**Exercise brief**.
Identify every line in the material below that contains the word "Task", and copy each of those lines in full.

**Dataset content**.
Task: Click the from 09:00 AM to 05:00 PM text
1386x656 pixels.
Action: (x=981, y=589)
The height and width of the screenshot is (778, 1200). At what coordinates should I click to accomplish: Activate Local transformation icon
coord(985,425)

==

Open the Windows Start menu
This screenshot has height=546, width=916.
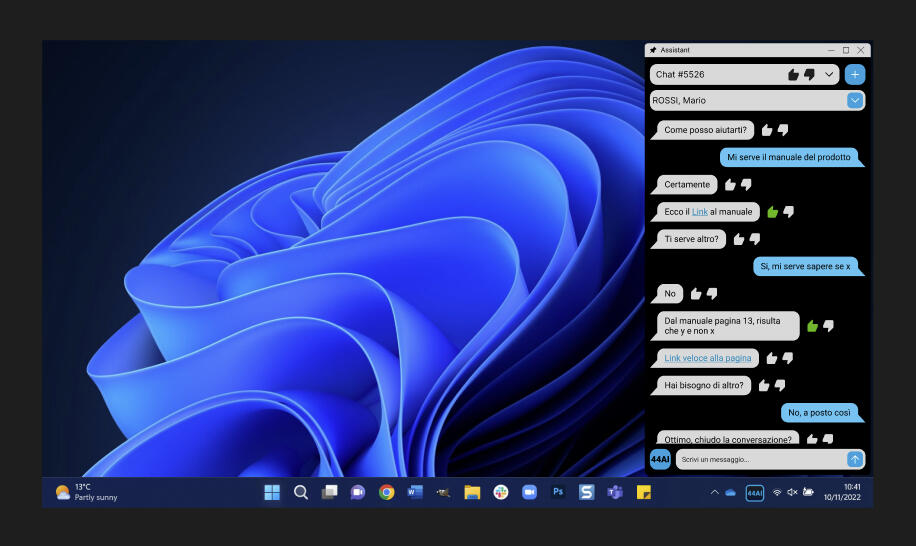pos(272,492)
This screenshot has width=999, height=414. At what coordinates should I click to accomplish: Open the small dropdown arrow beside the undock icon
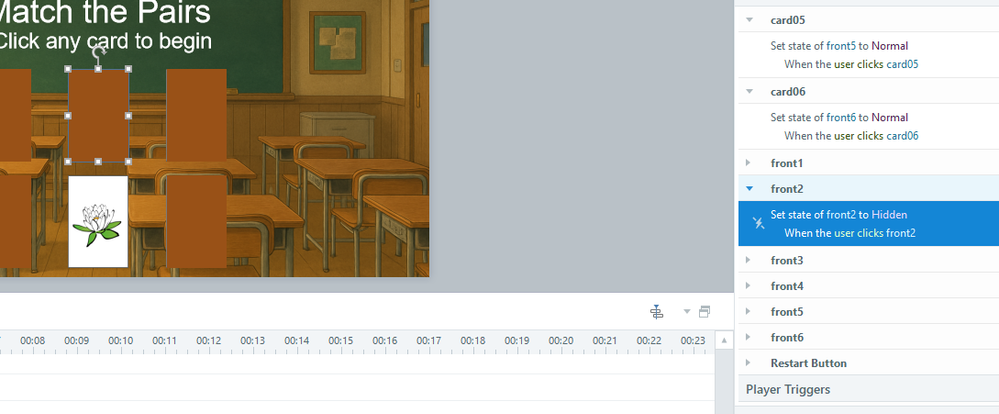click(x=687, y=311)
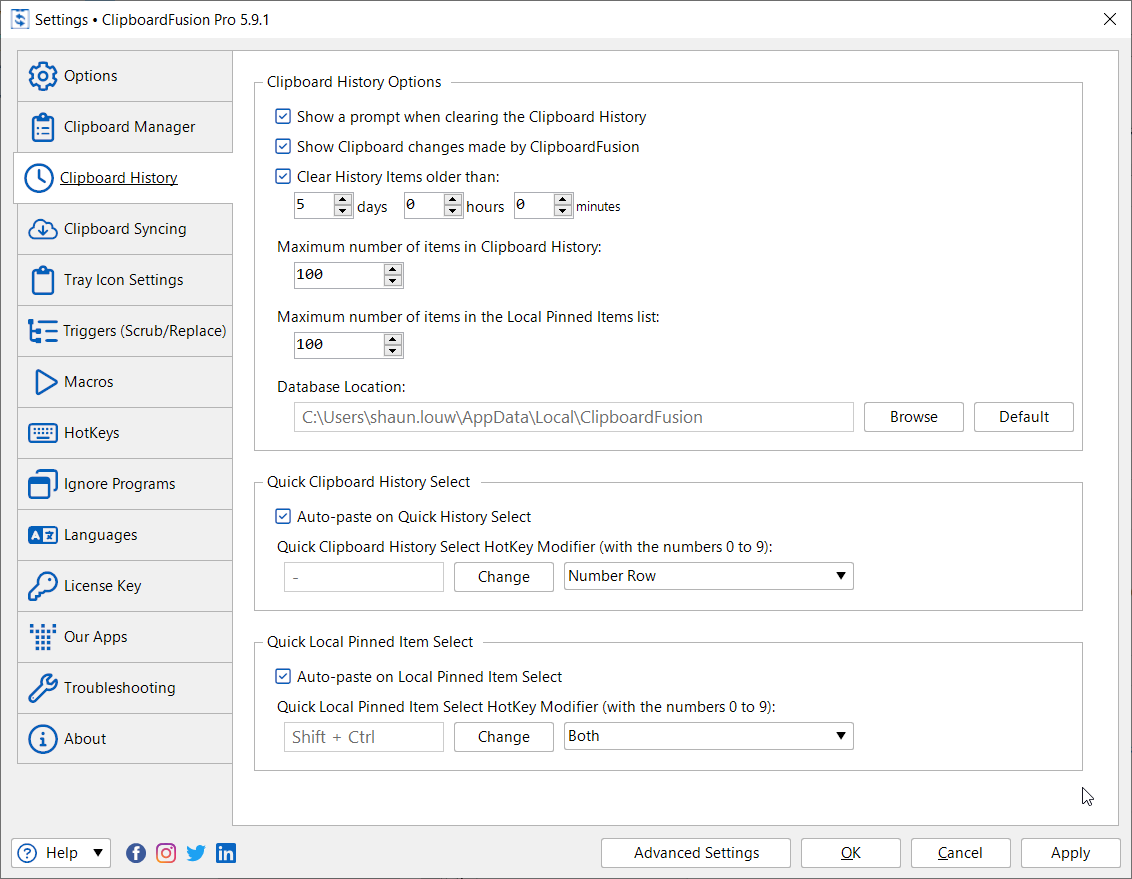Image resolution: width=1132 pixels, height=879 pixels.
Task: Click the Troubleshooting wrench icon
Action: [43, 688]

**Response**.
Task: Click the from 09:00 AM to 05:00 PM text
Task: Click the Troubleshooting wrench icon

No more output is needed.